Economic interests may play a role in suppressing preventive measures
According to Záborská, economic interests of a wider or narrower group may similarly take precedence over implementing preventive measures – for example, these could be the interests of cigarette or alcohol producers. The issue is then presented to the public by doubting health facts, making light or fun of the prevention, and by foisting half-truths, disinformation, and hoaxes.
“The possible result is that the officially declared programme of prevention in healthcare can merely be a Potemkin village, a formality, and an untrustworthy matter. Such formal preventive measures have to be avoided, as they throw a bad light on healthcare workers and on the healthcare system, create a feeling of distrust towards healthcare, and often throw doubt on it,” Záborská stated.

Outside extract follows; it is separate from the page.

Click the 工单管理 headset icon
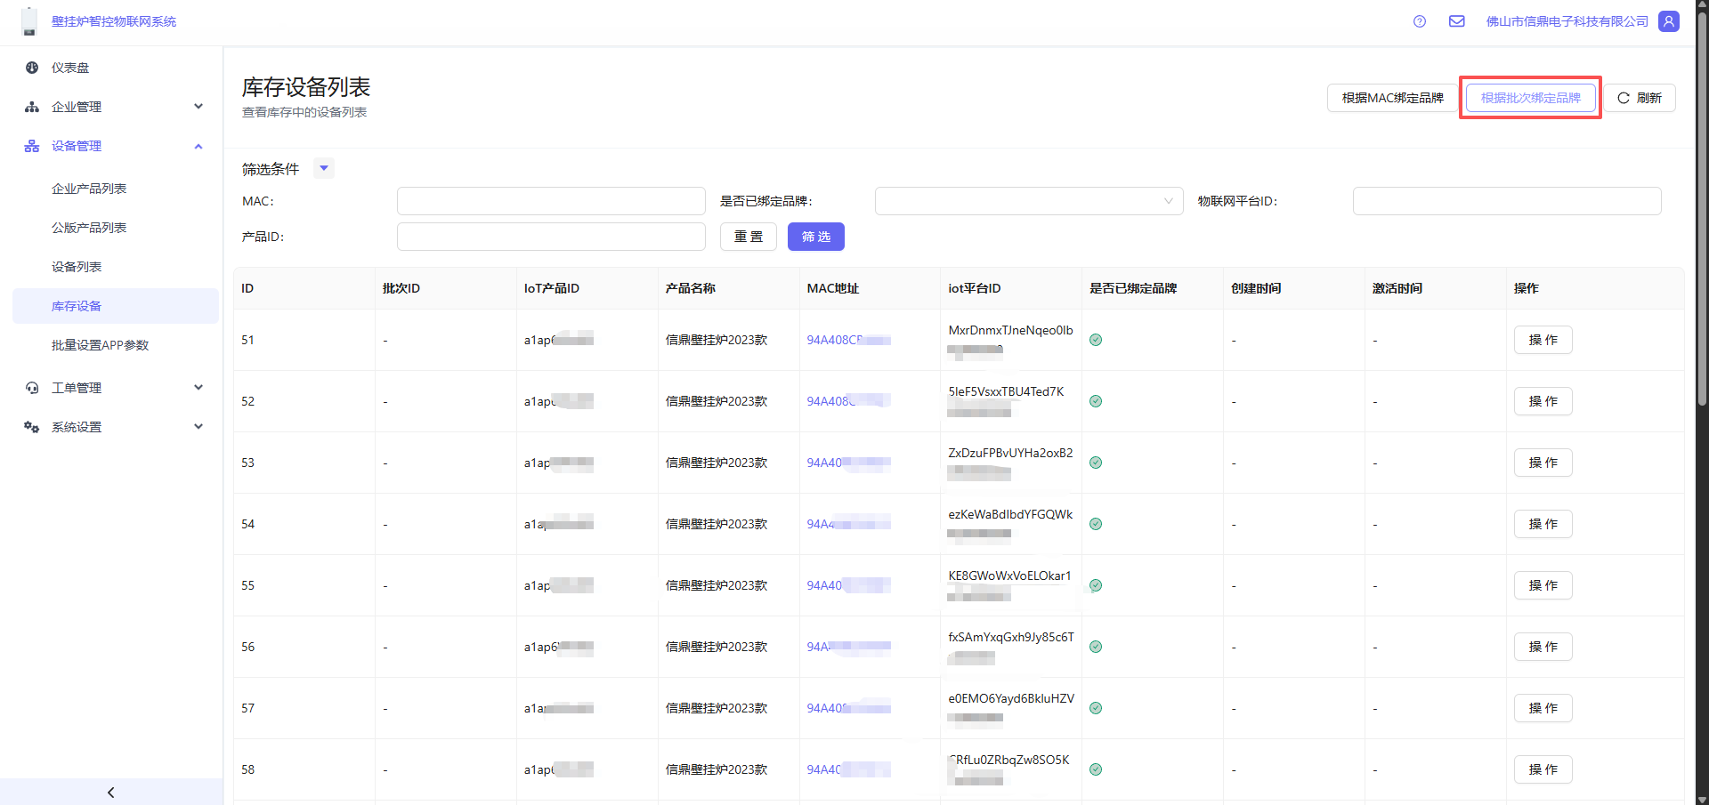This screenshot has height=805, width=1709. [x=32, y=388]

However, a solution could be the implementation of cross-border programmes of prevention which could be applied in more than one country. These could pertain to, for example, tobacco, alcohol, or illegal drugs, to which today, each country assumes a different stance.
“I would consider the more intense capture and punishment of dealers or eventually helping those victims already addicted to drugs to be a form of prevention, but we should do so with cross-border efforts, identifying groups at risk of eventually succumbing to addiction across Europe. It is like a tree with its trunk, crown, and roots. We usually only deal with the leaves or fruit of the trees, but not with the roots, that is, the individuals who become addicted in certain life situations. No one pays attention to them. If we do not feed the roots, then we will not even have leaves,” Záborská concluded.